In these four cases, spanning four different constitutional rights, a pattern is clear: The Supreme Court has been willing to zero in on minor evidence, such as stray comments, in order to find that the government is unfairly targeting the (white, Christian) religious right in a way that is not just untoward, but unconstitutional. In doing so, it has undermined the enforcement of health and civil rights laws. At the same time, it has ignored meticulously collected evidence of a state’s decades-long history of voter suppression against people of color. And it has also—perhaps most shockingly—chosen to consciously overlook the sitting president’s clear and virulent animus towards Muslims.

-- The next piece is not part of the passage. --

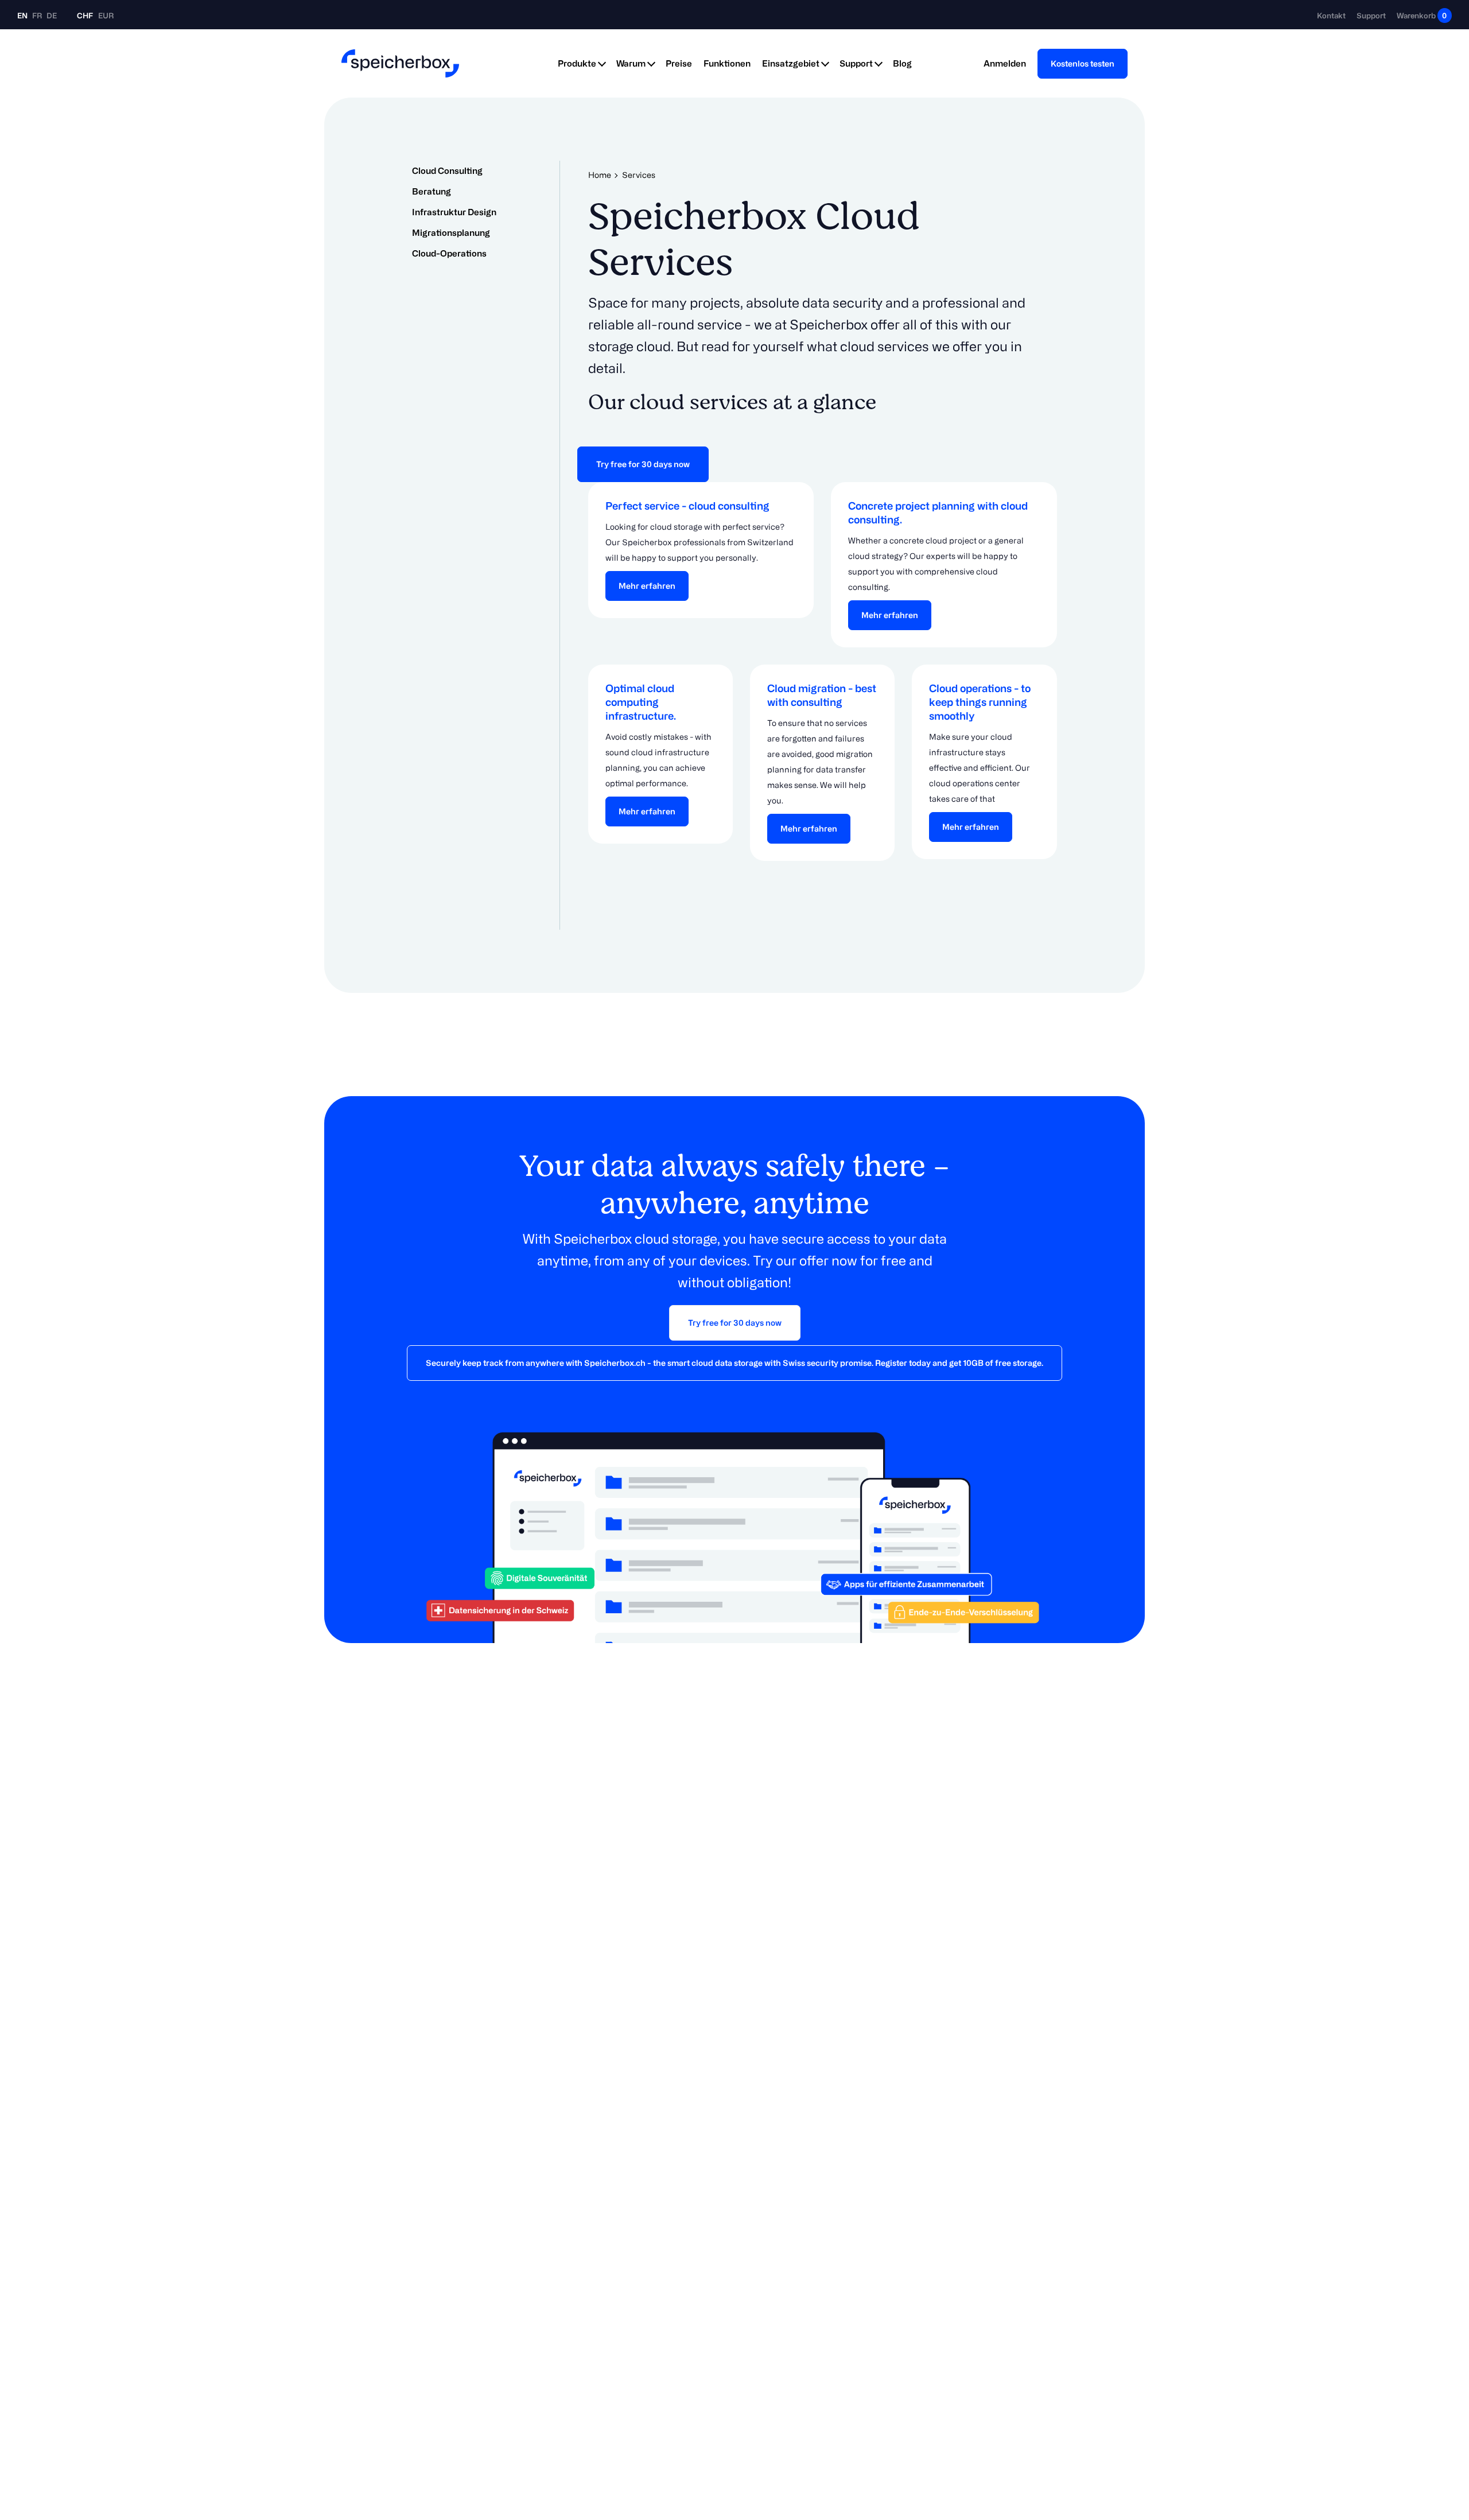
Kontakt (1331, 15)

The Court’s decisions seem to reflect a larger trend in public discourse of judging public criticism of conservatives more harshly than civil and human rights violations against vulnerable communities. Recently, numerous prominent news outlets, writers, and other public personas vociferously condemned a restaurant’s refusal to serve Sarah Huckabee Sanders and protests against Kirstjen Nielsen, seemingly ignoring (or at least underplaying) their significant roles in the administration’s abominable immigration policies. Similarly, the Court’s recent opinions treat nearly any restriction or criticism of actions taken by religious conservatives as intolerable, while glossing over government acts of Islamophobia and voter suppression.

The right’s longstanding efforts to position its members as the victims rather than the perpetrators of discrimination has been exceptionally successful, and this year’s Supreme Court docket highlights the way in which this reframing of “discrimination” has affected a sweeping range of constitutional rights. As should be abundantly clear after this term, all the more so in light of Justice Kennedy’s retirement, the courts—or at least this Court— will not save us from discrimination. At least not for the communities who need it most.